[webkit-dev] support for navigator.cores or navigator.hardwareConcurrency
beidson at apple.com
Wed May 7 19:58:39 PDT 2014
On May 7, 2014, at 5:38 PM, Rik Cabanier <cabanier at gmail.com> wrote:
> On Wed, May 7, 2014 at 5:07 PM, Benjamin Poulain <benjamin at webkit.org> wrote:
> On 5/7/14, 4:13 PM, Benjamin Poulain wrote:
> On 5/7/14, 3:52 PM, Filip Pizlo wrote:
> Exactly. Ben, Oliver, and others have made arguments against web
> workers. Rik is not proposing web workers. We already support them. The
> point is to give API to let developers opt into behaving nicely if they
> are already using web workers.
> I have nothing against Web Workers. They are useful to dispatch
> background tasks.
> They are basically the Web equivalent dispatch_async() of GCD, which is
> already a very useful tool.
> What you are suggesting is useful for making Web Workers the tool to do
> high performance multi-thread computation.

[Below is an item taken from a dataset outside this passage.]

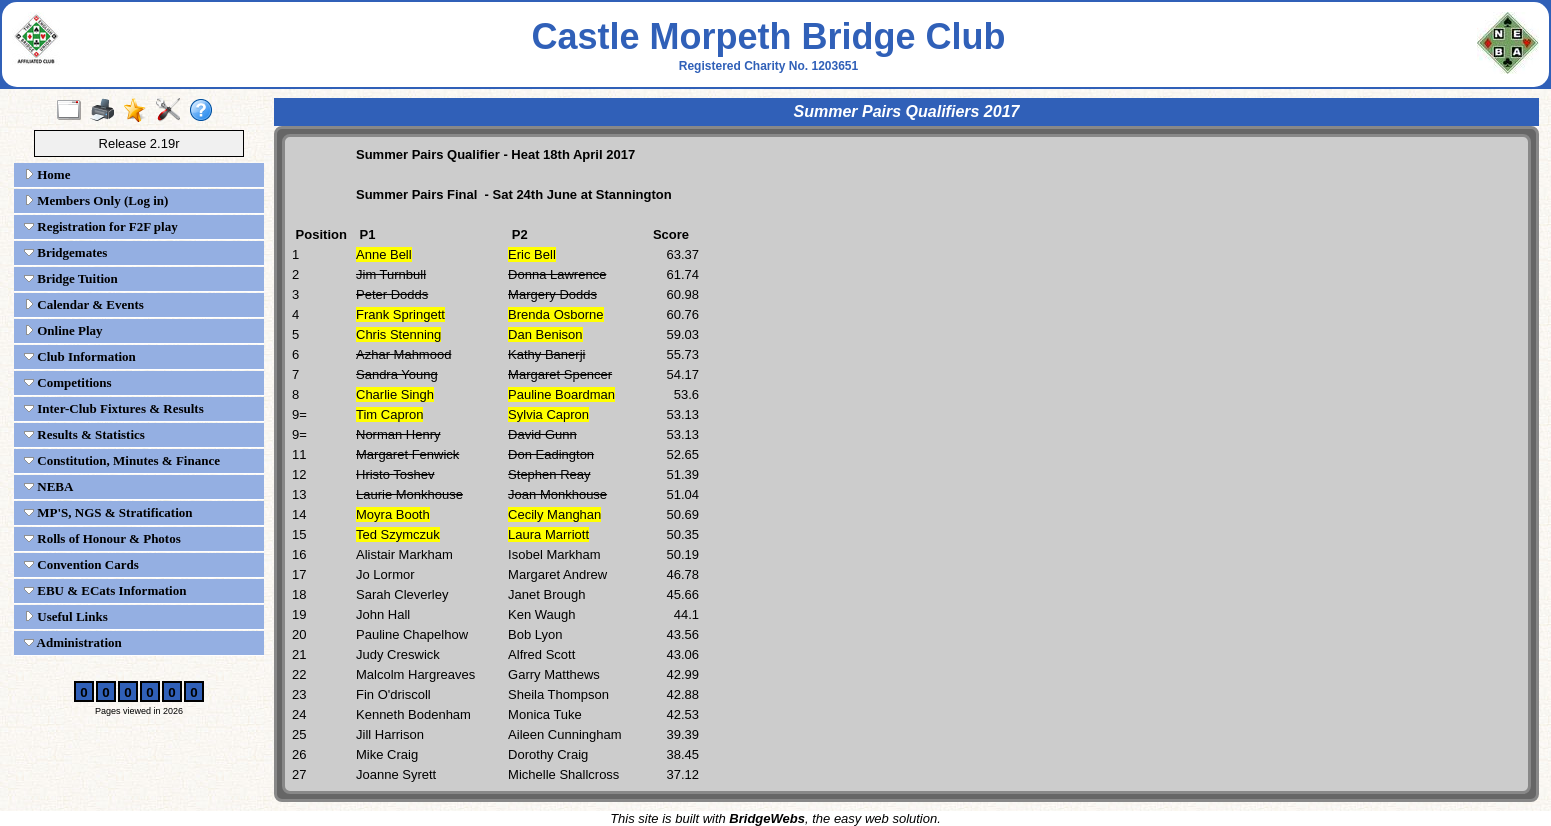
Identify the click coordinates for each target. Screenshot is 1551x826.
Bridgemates (65, 252)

> I don't think Web Workers are a great tool for that job at the moment. I
> would prefer something along TBB, GCD or something like that.
> For high performance computation, I think a more useful API would be
> something like TBB parallel_for with automatic chunking.

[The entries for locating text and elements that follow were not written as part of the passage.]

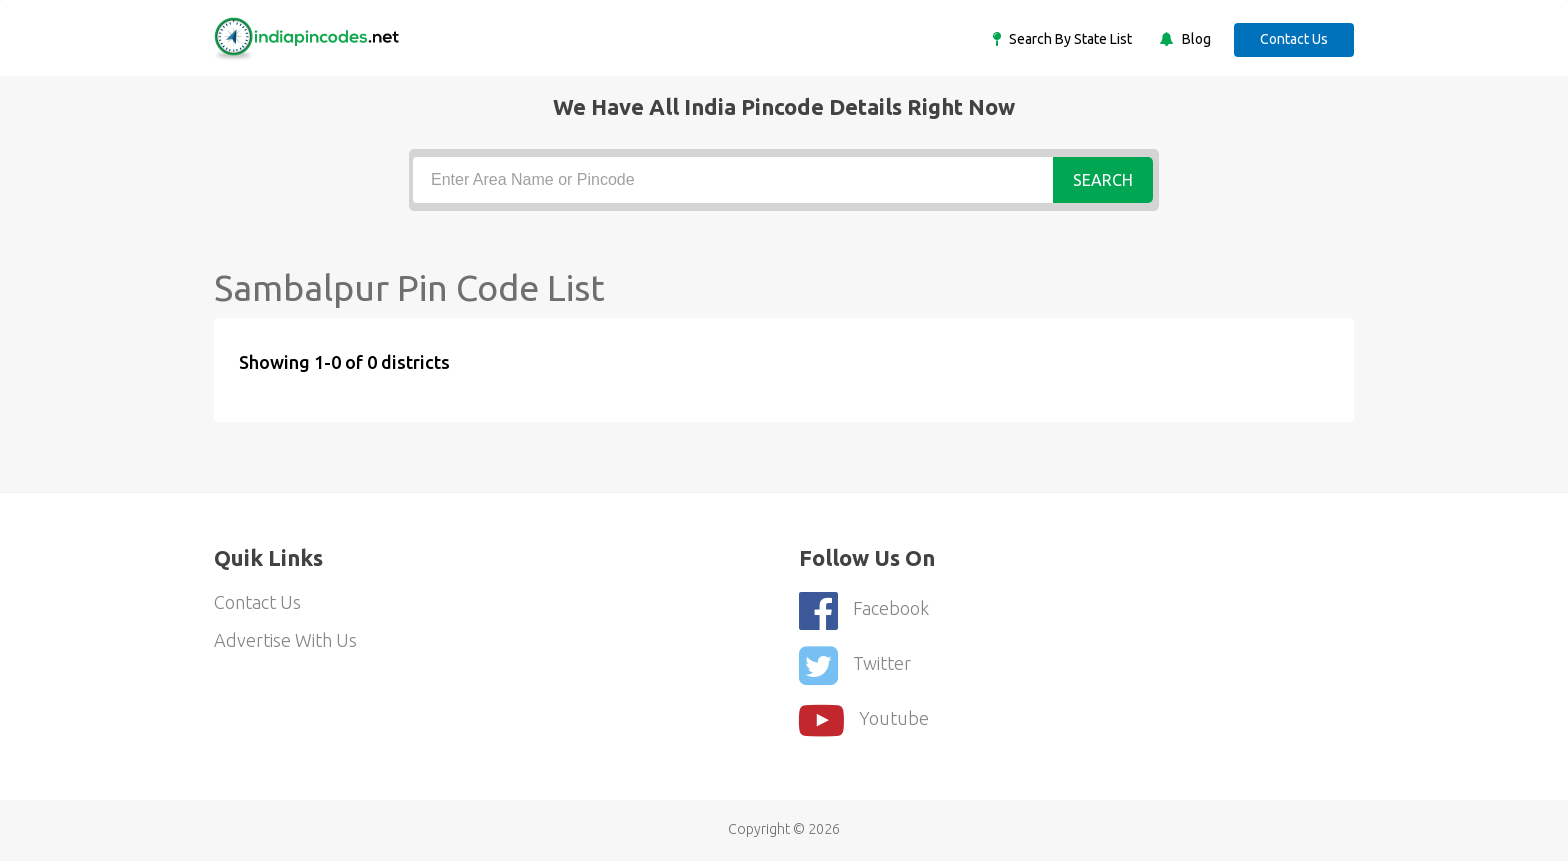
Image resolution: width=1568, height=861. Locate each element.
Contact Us (1294, 39)
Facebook (864, 610)
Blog (1195, 39)
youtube (864, 720)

> It is actually had to do faster than that with the number of cores
> unless you know your task very very well.
> It would be a little more work for us, but a huge convenience for the
> users of Web Workers.
> In the absence of any tasks/kernels model, I am in favor of exposing a "good number of thread" API. It is definitely better than nothing.

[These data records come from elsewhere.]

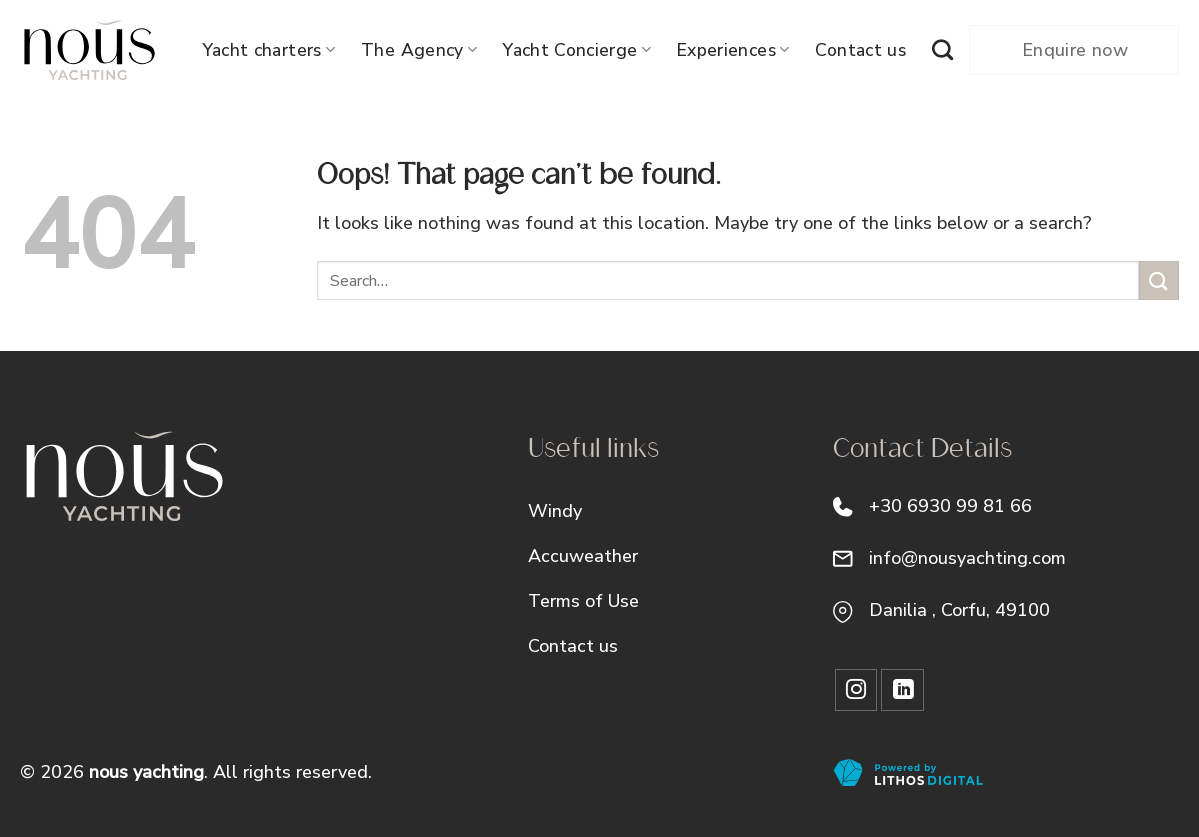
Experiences (733, 50)
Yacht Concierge (577, 50)
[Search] (942, 49)
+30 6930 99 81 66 (950, 506)
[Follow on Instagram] (856, 690)
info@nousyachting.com (967, 558)
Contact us (860, 50)
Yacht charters (269, 50)
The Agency (419, 50)
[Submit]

> Do we know what this number would be? My guess would be the number of cores for "regular" systems...
Define “regular” systems: As Ryosuke mentioned, for systems that run on battery power (read: a vast majority of systems), keeping cores asleep to preserve battery life is often preferable to the user instead of waking up all available hardware and building up heat.
Also, what type of cores? Physical cores, or logical cores?
> Boris Zbarsky indicated that Firefox figures out how many workers should run concurrently. Maybe we can reuse that algorithm?
I think it’s definitely worth looking in to.